台風15号首都圏直撃から考える 海抜ゼロメートル地帯・江戸川区の水害対策への「本気度」

9月8日から9日にかけて首都圏を直撃した台風15号で改めて注目されるのが、政府や地方自治体による水害対策です。都内で特に力を入れているのは江戸川区。フリーランスライターの小川裕夫さんが解説します。


区域の大半がゼロメートル地帯の江戸川区

 2019年8月末、福岡県・佐賀県・長崎県を中心に発生した集中豪雨は、観測史上最大の降雨量を記録。約37万世帯・88万人に避難指示が発令された大水害になりました。被災地では、現在も復旧作業が続けられています。

ゲリラ豪雨で増水した都内の川のイメージ(画像:写真AC)

 九州水害の傷跡が癒えぬ間もなく、台風15号が9月8日(日)から9日(月)にかけて首都圏を直撃。

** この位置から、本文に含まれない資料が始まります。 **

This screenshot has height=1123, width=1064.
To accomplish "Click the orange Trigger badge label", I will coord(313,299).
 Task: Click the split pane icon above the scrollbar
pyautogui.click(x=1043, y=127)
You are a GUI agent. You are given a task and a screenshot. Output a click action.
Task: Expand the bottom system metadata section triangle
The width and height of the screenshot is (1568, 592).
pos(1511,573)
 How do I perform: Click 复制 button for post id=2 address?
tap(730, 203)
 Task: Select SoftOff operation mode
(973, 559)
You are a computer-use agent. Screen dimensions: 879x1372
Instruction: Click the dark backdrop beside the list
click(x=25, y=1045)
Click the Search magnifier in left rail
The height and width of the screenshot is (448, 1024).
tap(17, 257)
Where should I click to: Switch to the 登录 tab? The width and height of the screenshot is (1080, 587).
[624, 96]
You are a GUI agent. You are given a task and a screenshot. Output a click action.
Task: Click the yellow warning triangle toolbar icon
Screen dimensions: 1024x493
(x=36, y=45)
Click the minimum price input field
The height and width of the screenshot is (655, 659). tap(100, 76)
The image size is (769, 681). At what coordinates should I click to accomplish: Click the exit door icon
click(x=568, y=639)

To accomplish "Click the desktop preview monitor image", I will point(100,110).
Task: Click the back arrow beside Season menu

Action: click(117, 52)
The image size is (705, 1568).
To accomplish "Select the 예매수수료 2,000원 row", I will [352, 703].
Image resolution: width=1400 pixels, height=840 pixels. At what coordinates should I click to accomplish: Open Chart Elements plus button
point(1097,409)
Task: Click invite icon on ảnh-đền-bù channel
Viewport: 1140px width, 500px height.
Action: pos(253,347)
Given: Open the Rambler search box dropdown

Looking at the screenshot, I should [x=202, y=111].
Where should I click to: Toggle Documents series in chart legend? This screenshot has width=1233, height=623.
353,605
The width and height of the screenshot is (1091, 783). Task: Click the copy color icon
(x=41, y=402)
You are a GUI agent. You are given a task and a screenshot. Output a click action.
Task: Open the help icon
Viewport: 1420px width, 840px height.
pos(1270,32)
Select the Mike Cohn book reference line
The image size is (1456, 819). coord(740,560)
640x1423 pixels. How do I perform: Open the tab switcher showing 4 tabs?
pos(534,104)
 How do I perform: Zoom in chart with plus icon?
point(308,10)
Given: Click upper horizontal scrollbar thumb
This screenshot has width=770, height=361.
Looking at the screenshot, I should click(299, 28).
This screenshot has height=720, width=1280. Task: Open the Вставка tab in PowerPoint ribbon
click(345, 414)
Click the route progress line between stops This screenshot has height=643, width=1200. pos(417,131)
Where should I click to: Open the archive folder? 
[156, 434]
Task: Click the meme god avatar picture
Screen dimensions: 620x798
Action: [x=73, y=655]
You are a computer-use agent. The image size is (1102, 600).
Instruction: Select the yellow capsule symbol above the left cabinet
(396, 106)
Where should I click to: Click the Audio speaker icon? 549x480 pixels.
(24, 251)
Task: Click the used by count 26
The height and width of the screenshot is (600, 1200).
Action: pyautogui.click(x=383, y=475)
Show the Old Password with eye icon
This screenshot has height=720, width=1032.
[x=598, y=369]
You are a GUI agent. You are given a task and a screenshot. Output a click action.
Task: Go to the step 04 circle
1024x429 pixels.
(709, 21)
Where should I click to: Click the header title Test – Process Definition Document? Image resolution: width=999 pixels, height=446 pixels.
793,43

被害を最小限に食い止めるべく、地方自治体や交通機関は前日から対策に追われました。

 遡ること約半世紀、1947(昭和22)年9月8日に台風が東京を直撃しています。死者1000人以上を出した台風は、後に「カスリーン台風」として災害史に記録されています。

 カスリーン台風を教訓に、政府をはじめ地方自治体は水害への対策を強化。その中でも、特に水害への警戒を怠らないのが江戸川区です。

 区域の大半が海抜ゼロメートル地帯になっている江戸川区は、洪水が起きやすい環境にあります。そのため、東京都や国土交通省などとも連携して堤防を建設しています。

 なにより、江戸川区には江戸川のほか荒川、新中川といった大きな河川があり、区民の生活は常に水害と隣り合わせです。水害が発生すれば、多くの家屋は浸水。江戸川区は浸水被害が起きてから日常生活に戻るまでに、約2週間が必要と試算しています。

 また、江戸川区がどんなに万全な水害対策を講じても、これらの大きな河川は埼玉県や千葉県、茨城県などにつながっているので、流れてくる水や土砂で被害が拡大する可能性もあります。